(Dataset excerpts begins)
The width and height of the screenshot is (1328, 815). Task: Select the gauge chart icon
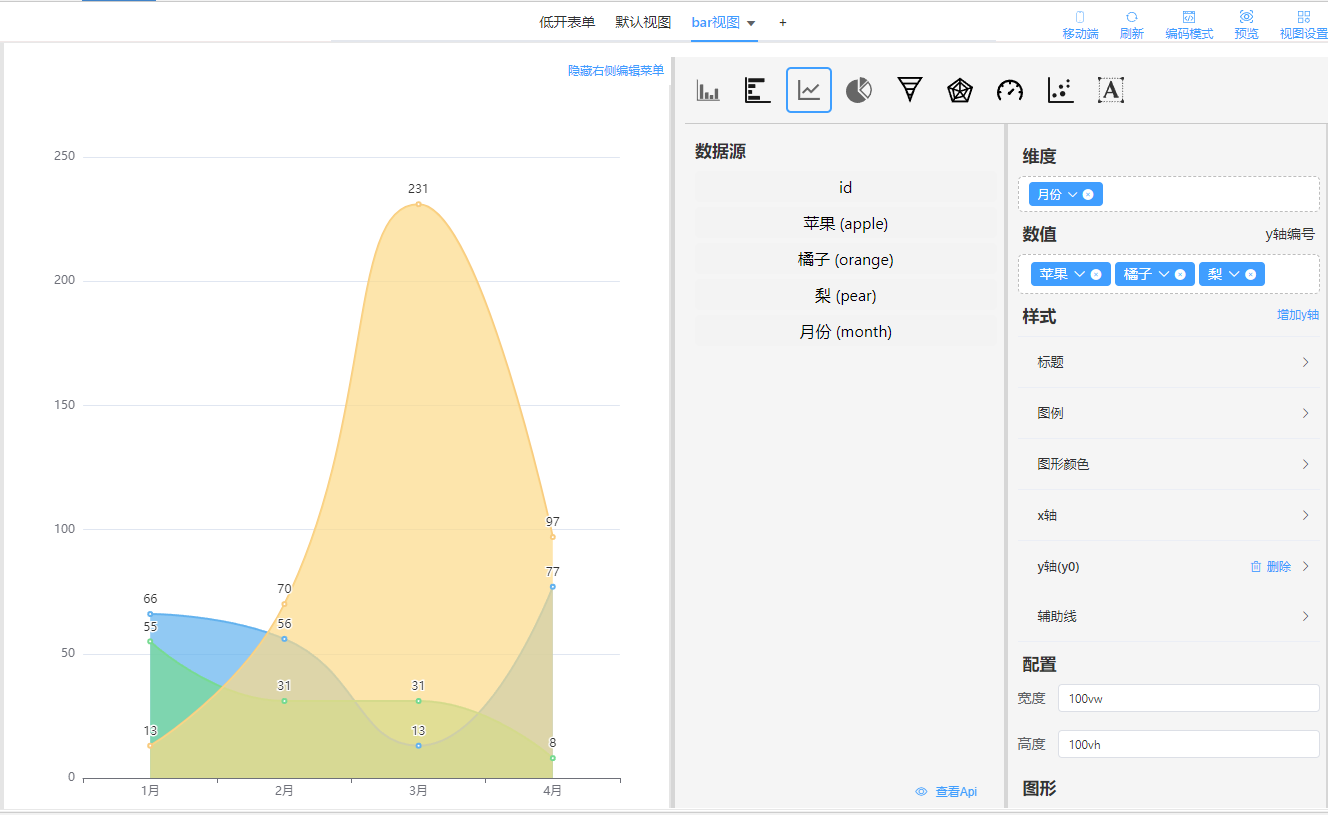(1010, 91)
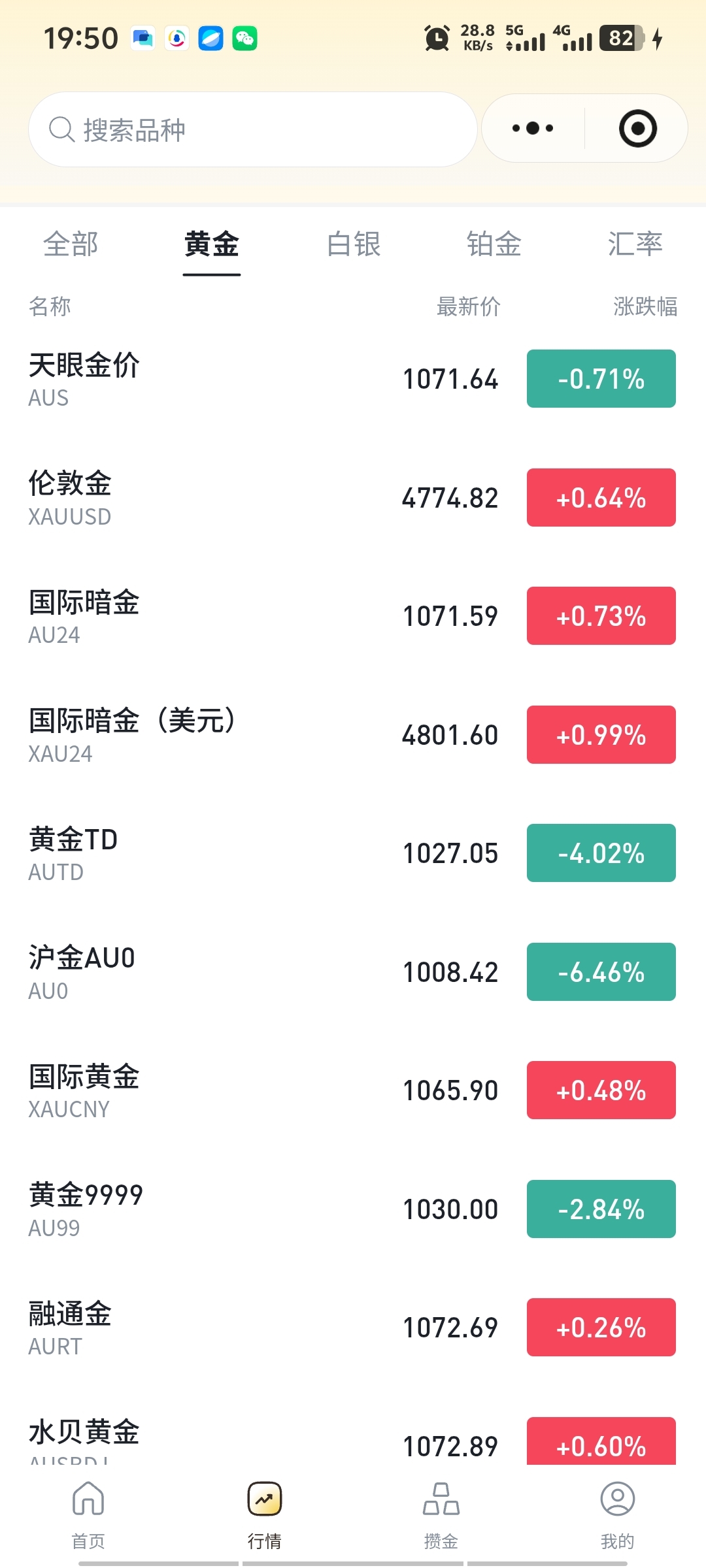Image resolution: width=706 pixels, height=1568 pixels.
Task: Tap the mini program close target icon
Action: [x=637, y=129]
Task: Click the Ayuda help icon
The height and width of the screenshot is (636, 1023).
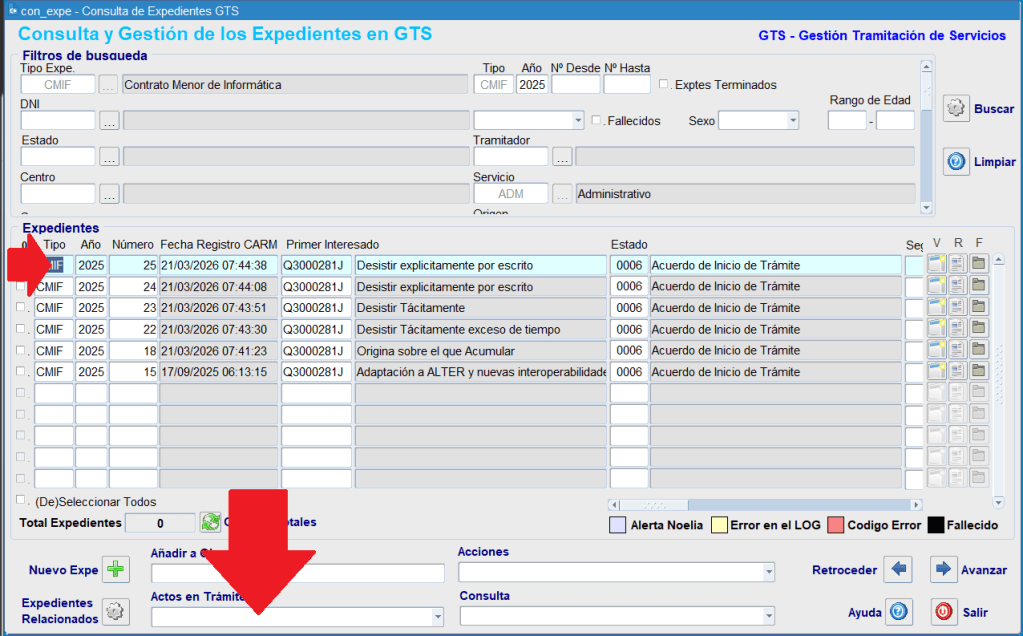Action: tap(899, 611)
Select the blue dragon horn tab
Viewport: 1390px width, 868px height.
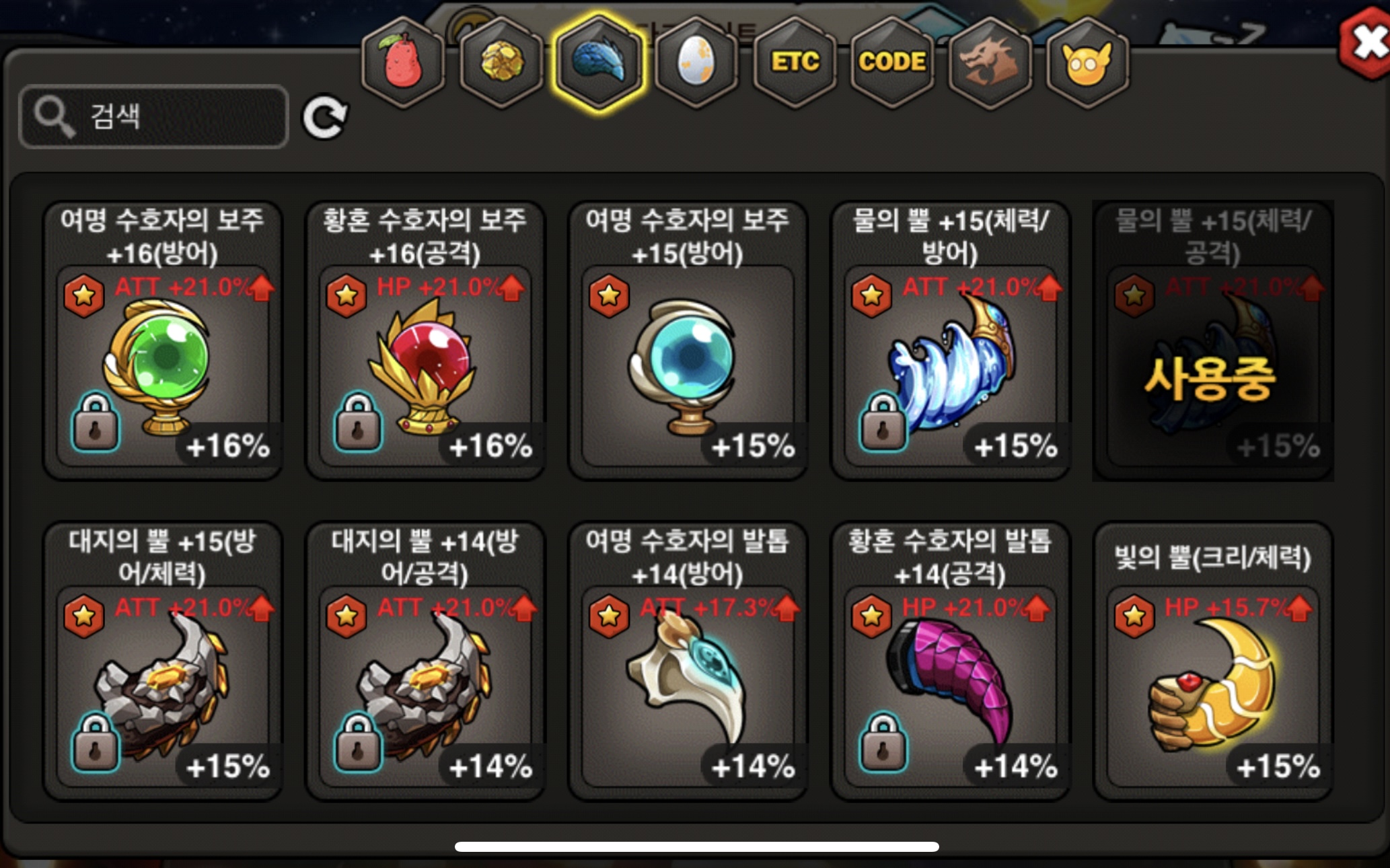pyautogui.click(x=599, y=62)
(Dataset excerpts ends)
*Task instructions*: All lines from the one holding "Select the blue dragon horn tab" through the last line of the material above should be set down exactly, and the pictures should be left out.

*Your solution*:
Select the blue dragon horn tab
Viewport: 1390px width, 868px height.
pyautogui.click(x=599, y=62)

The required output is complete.